Sometimes I go into town on the bus. Here in New Zealand all the good little sheeple are supposed to wear muzzles on public transport to protect the covid cult members from "catching a virus". And even after 18 months of this horseshit, most people still believe it.
I've never worn a muzzle myself and have only been told I "had" to wear one on two occasions. Both times I just laughed, said nothing, and walked on by. On the whole, muzzleheads are too chickenshit to do anything, even if they think you should be arrested on the spot. They cower behind their face nappies and NEVER EVER meet a direct look to their eyes - they just look downwards immediately.
Generally, about 80% of passengers wear muzzles, and about 20% don't. That doesn't seem to be changing much. But today was cool. An old geezer with bugger all teeth got on with no muzzle and started coughing like fuck. Some tool started telling him to get off the bus if he was going to cough without a mask. And then a guy (who may have been a bit fruit-loops, but who isn't?) started yelling "There is no virus in New Zealand, it's all bullshit")
With a big grin on my face I turned back to look, and saw a busload of muzzleheads all looking like they were about to shit themselves. It was a YES moment that made my day!

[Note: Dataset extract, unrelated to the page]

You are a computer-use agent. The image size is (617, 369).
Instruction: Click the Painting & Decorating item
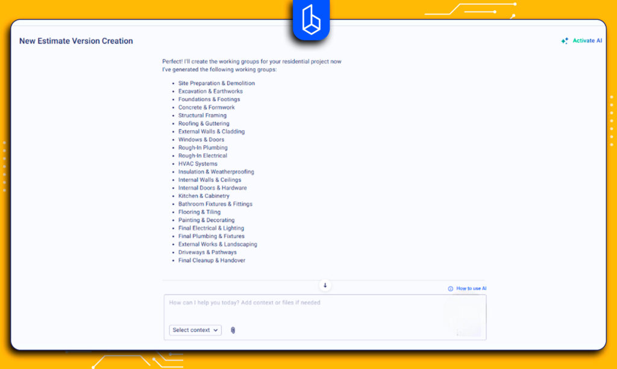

Later, heading back home, it was after school and there were lots of teenage girls getting on the bus. NONE of them were wearing muzzles - it is now not hip to wear them, and teenage girls have stopped. (They do still wear ripped jeans and look like complete numpties, but Rome wasn't built in a day).
So who is turning the tide? - toothless old geezers, loud as fuck nut jobs, and teenage girls!
Life is not always as ordained by politicians. Thank fuck...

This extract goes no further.